À une époque où le numérique règne en maître, The Pulse Experience nous rappelle ce que signifie réellement « faire du rock ». Leur nouveau single, “No One to Talk to”, est une décharge de Blues Rock pur jus, enregistré « live » dans une pièce par des humains, sans boucles, sans samples et sans la moindre trace d’intelligence artificielle.
Ancienne figure de proue de la scène Blues de Pittsburgh au début des années 2000, le groupe est de retour avec une philosophie rafraîchissante : enregistrer un disque de « dad-rock » entre potes est sans doute l’acte artistique le plus subversif que l’on puisse faire aujourd’hui. Et le résultat est là : organique, puissant et terriblement efficace.
“No One to Talk to” nous replonge immédiatement dans l’énergie des premiers albums de The Black Crowes ou le groove cuivré de Nathaniel Rateliff & The Night Sweats. Le morceau est porté par des voix exceptionnelles et un refrain accrocheur qui donne envie de chanter à tue-tête.

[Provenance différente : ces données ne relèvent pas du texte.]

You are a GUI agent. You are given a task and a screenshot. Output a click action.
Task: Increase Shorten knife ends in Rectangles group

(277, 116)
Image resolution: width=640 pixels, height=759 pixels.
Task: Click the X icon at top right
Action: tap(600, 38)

La structure est un régal pour les amateurs de Classic Rock : un groove funky, un break bien senti, un solo de saxophone rugissant et, bien sûr, un solo de guitare électrique qui vient couronner le tout.
C’est la bande-son idéale pour un « road trip », un titre qui respire l’authenticité et la sueur des clubs de rock. The Pulse Experience ne cherche pas à plaire aux algorithmes ; ils cherchent à faire vibrer les enceintes. Mission accomplie avec ce morceau qui célèbre l’art de jouer ensemble, tout simplement.